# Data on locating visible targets
[BEGIN]

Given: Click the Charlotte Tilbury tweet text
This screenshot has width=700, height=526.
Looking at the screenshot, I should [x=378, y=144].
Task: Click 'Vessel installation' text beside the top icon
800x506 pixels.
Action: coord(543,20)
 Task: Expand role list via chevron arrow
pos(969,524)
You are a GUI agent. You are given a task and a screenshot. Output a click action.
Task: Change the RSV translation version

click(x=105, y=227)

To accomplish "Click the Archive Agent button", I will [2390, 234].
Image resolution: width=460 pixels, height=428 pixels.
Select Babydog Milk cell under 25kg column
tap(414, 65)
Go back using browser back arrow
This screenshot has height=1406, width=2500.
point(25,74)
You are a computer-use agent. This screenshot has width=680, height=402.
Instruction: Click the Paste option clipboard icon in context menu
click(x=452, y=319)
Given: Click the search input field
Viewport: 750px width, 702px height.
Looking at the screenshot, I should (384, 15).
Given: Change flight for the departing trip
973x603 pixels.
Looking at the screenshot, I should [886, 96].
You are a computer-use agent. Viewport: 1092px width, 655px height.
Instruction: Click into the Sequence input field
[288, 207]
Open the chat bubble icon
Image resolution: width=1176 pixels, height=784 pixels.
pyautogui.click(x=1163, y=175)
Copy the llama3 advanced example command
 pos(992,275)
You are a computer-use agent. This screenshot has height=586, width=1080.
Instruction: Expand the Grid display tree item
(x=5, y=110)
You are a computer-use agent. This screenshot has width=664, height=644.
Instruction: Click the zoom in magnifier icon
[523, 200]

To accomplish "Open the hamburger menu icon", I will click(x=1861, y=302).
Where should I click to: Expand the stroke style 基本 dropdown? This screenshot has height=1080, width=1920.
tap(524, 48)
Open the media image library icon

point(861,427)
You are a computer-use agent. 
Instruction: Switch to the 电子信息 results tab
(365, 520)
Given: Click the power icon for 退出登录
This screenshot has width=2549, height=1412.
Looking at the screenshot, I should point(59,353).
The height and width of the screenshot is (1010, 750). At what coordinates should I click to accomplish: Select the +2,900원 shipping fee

[END]

# Problem details
Could you express every line of the records above as a Markdown table with the columns "No." and "Record line", numbering the rows and leaving out blank lines?

# Solution
| No. | Record line |
|---|---|
| 1 | Given: Click the Charlotte Tilbury tweet text |
| 2 | This screenshot has width=700, height=526. |
| 3 | Looking at the screenshot, I should [x=378, y=144]. |
| 4 | Task: Click 'Vessel installation' text beside the top icon |
| 5 | 800x506 pixels. |
| 6 | Action: coord(543,20) |
| 7 |  Task: Expand role list via chevron arrow |
| 8 | pos(969,524) |
| 9 | You are a GUI agent. You are given a task and a screenshot. Output a click action. |
| 10 | Task: Change the RSV translation version |
| 11 | click(x=105, y=227) |
| 12 | To accomplish "Click the Archive Agent button", I will [2390, 234]. |
| 13 | Image resolution: width=460 pixels, height=428 pixels. |
| 14 | Select Babydog Milk cell under 25kg column |
| 15 | tap(414, 65) |
| 16 | Go back using browser back arrow |
| 17 | This screenshot has height=1406, width=2500. |
| 18 | point(25,74) |
| 19 | You are a computer-use agent. This screenshot has width=680, height=402. |
| 20 | Instruction: Click the Paste option clipboard icon in context menu |
| 21 | click(x=452, y=319) |
| 22 | Given: Click the search input field |
| 23 | Viewport: 750px width, 702px height. |
| 24 | Looking at the screenshot, I should (384, 15). |
| 25 | Given: Change flight for the departing trip |
| 26 | 973x603 pixels. |
| 27 | Looking at the screenshot, I should [886, 96]. |
| 28 | You are a computer-use agent. Viewport: 1092px width, 655px height. |
| 29 | Instruction: Click into the Sequence input field |
| 30 | [288, 207] |
| 31 | Open the chat bubble icon |
| 32 | Image resolution: width=1176 pixels, height=784 pixels. |
| 33 | pyautogui.click(x=1163, y=175) |
| 34 | Copy the llama3 advanced example command |
| 35 |  pos(992,275) |
| 36 | You are a computer-use agent. This screenshot has height=586, width=1080. |
| 37 | Instruction: Expand the Grid display tree item |
| 38 | (x=5, y=110) |
| 39 | You are a computer-use agent. This screenshot has width=664, height=644. |
| 40 | Instruction: Click the zoom in magnifier icon |
| 41 | [523, 200] |
| 42 | To accomplish "Open the hamburger menu icon", I will click(x=1861, y=302). |
| 43 | Where should I click to: Expand the stroke style 基本 dropdown? This screenshot has height=1080, width=1920. |
| 44 | tap(524, 48) |
| 45 | Open the media image library icon |
| 46 | point(861,427) |
| 47 | You are a computer-use agent.  |
| 48 | Instruction: Switch to the 电子信息 results tab |
| 49 | (365, 520) |
| 50 | Given: Click the power icon for 退出登录 |
| 51 | This screenshot has width=2549, height=1412. |
| 52 | Looking at the screenshot, I should point(59,353). |
| 53 | The height and width of the screenshot is (1010, 750). At what coordinates should I click to accomplish: Select the +2,900원 shipping fee |